Abstract

The poetry in Cathy Park Hong's Empire Engine (2012) is separated into three timelines: the period of Westward Expansion in the United States, a contemporary story of fine art reproduction in China, and a futurist story of data workers in California. These three sections are united in their interrogation of the role of ideology in creating and sustaining an empire. I argue that the first timeline stages a representation of ideology in the traditional Althusserian sense, that the second timeline shows this representation as inadequate, and most importantly, that the final section suggests a new model for oppression. The key for the new model presented in the third timeline lies in the job the workers have: they work with data. The main argument is that the ruling class no longer maintains its power through the ownership of capital. Instead, as McKenzie Wark maintains in Capital is Dead (2019), this ruling class »owns and controls information« (Wark 5). The owning and controlling of information is no longer capitalism, »but something worse« (29). Following on Wark, I argue that this use and abuse of data changes ideology in a fundamental manner.

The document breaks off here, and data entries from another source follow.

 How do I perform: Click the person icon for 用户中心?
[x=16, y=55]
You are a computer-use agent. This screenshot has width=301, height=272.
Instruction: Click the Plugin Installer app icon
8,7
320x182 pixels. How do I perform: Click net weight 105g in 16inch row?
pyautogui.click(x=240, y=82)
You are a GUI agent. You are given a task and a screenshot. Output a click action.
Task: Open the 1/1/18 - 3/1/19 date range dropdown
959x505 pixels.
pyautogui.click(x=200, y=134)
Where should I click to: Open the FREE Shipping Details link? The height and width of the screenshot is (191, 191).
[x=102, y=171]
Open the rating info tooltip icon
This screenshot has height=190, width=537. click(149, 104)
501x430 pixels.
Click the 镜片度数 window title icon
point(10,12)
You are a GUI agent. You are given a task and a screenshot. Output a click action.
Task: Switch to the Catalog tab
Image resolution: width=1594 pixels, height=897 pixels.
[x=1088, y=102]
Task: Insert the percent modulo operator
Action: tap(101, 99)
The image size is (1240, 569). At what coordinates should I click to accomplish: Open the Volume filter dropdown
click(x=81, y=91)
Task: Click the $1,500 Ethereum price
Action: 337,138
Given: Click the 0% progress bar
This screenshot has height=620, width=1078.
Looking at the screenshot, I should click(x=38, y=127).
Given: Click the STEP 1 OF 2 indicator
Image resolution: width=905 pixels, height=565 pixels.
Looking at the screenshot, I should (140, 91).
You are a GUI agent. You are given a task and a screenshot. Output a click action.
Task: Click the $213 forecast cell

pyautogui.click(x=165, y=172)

Rather than having a world from which an individual can feel more or less estranged in an Althusserian sense, the new reign of data suggests that estrangement is the fundamental experience of the world. In other words, there is no world to feel estranged from, thus leading to ideology; rather, the feeling of estrangement is already the fundamental experience of our data-driven reality. While in Hong's book this new model is located in the future, the end of the essay argues that a similar state is brought about not only by our data-driven world, but also pandemics such as that caused by COVID-19, which are part of our time now.